------ FRAGMENTO DEL DOCUMENTO ------
VÉRTICE C: la prolongación de esta línea atravesando las calles Hernán Cortés y Norte, hasta su intersección con una línea imaginaria con dirección Sur, a unos veintiocho metros de la línea de fachada de la calle Norte.

VÉRTICE D: la prolongación de esta línea, hasta su intersección con una línea imaginaria hacia el Este, girando 109,30 grados centesimales a unos veintidós metros aproximadamente de los puntos más hacia el Norte de la línea de fachadas Norte del Pasaje de la Arquilla.

VÉRTICE E: la prolongación de esta línea hasta su intersección con una línea imaginaria paralela a veinte metros de profundidad de la línea de fachada Norte de la futura calle que pasará por el Pasaje de las Arquillas según se prevé en el planeamiento vigente.

VÉRTICE F: la prolongación de esta línea hasta su intersección con la mediana de la futura calle que pasará por la calle Chajajo según prevé el citado planeamiento.

VÉRTICE G: la prolongación de esta línea por la mediana de esta futura calle hasta su intersección con una línea imaginaria paralela a la línea de fachadas Sur de la calle Los Chorros a unos veinte metros de profundidad.

VÉRTICE H: la prolongación de esta línea hasta su intersección con una línea imaginaria paralela a la de fachadas de la calle La Vera.

VÉRTICE I: la prolongación de esta línea, hasta su intersección con una línea imaginaria a casi unos veinte metros de profundidad de la fachada Sur de la calle Tagoro, envolviendo las fachadas traseras.
------ DATOS REGISTRADOS ------
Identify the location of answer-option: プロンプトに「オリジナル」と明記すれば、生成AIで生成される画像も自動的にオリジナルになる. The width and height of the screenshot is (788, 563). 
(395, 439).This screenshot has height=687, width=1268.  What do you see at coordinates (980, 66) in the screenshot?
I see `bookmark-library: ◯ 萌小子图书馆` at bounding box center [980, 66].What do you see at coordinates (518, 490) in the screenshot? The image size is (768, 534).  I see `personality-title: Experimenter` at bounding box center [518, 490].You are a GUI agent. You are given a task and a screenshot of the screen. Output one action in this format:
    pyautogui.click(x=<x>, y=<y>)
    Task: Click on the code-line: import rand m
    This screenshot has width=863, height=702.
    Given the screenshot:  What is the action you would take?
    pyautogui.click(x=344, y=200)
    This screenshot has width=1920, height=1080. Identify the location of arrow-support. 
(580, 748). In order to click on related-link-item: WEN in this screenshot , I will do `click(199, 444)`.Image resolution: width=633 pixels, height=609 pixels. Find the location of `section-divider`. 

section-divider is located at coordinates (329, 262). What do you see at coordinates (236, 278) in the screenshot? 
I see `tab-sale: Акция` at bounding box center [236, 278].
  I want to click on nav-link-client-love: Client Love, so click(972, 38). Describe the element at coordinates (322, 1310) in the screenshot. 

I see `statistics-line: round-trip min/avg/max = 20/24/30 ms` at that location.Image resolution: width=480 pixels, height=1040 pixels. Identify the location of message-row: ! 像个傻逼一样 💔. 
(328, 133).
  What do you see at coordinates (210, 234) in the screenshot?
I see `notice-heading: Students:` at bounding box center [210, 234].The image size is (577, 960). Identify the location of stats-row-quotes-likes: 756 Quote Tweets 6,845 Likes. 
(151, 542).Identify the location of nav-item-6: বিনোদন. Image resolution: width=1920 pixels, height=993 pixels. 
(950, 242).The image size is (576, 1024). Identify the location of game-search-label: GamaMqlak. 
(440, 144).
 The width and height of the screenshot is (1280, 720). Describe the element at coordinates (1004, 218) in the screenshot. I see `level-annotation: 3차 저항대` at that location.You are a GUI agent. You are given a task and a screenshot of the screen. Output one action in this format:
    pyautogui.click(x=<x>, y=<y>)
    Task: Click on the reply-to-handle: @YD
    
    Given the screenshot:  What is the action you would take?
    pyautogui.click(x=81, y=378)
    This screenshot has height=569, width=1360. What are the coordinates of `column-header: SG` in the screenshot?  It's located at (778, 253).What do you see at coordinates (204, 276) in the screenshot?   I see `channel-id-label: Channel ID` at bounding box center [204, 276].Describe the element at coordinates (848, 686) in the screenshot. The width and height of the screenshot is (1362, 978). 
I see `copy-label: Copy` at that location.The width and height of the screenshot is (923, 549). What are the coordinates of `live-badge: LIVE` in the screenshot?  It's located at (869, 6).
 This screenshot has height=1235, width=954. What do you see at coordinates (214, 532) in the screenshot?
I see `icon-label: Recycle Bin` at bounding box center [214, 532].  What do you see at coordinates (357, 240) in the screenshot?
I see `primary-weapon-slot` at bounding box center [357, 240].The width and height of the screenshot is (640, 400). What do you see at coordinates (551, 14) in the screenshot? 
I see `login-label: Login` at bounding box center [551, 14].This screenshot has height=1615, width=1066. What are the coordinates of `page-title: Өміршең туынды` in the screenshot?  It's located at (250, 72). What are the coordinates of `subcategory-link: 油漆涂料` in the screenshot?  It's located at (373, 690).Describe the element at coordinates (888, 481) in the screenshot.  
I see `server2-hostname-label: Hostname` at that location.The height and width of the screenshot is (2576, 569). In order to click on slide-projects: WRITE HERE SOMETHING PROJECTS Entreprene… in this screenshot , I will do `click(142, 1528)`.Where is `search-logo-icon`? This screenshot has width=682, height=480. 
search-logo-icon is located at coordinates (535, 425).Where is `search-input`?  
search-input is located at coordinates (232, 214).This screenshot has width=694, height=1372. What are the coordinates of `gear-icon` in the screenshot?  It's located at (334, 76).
------
• _QUÉ SE PIDE_
Extrae tal cual del fragmento sobre los vértices de la delimitación el pasaje que empieza con "VÉRTICE C: la" y sigue hasta "el planeamiento vigente.". No hace falta consultar las entradas.

• _RESPUESTA_
VÉRTICE C: la prolongación de esta línea atravesando las calles Hernán Cortés y Norte, hasta su intersección con una línea imaginaria con dirección Sur, a unos veintiocho metros de la línea de fachada de la calle Norte.

VÉRTICE D: la prolongación de esta línea, hasta su intersección con una línea imaginaria hacia el Este, girando 109,30 grados centesimales a unos veintidós metros aproximadamente de los puntos más hacia el Norte de la línea de fachadas Norte del Pasaje de la Arquilla.

VÉRTICE E: la prolongación de esta línea hasta su intersección con una línea imaginaria paralela a veinte metros de profundidad de la línea de fachada Norte de la futura calle que pasará por el Pasaje de las Arquillas según se prevé en el planeamiento vigente.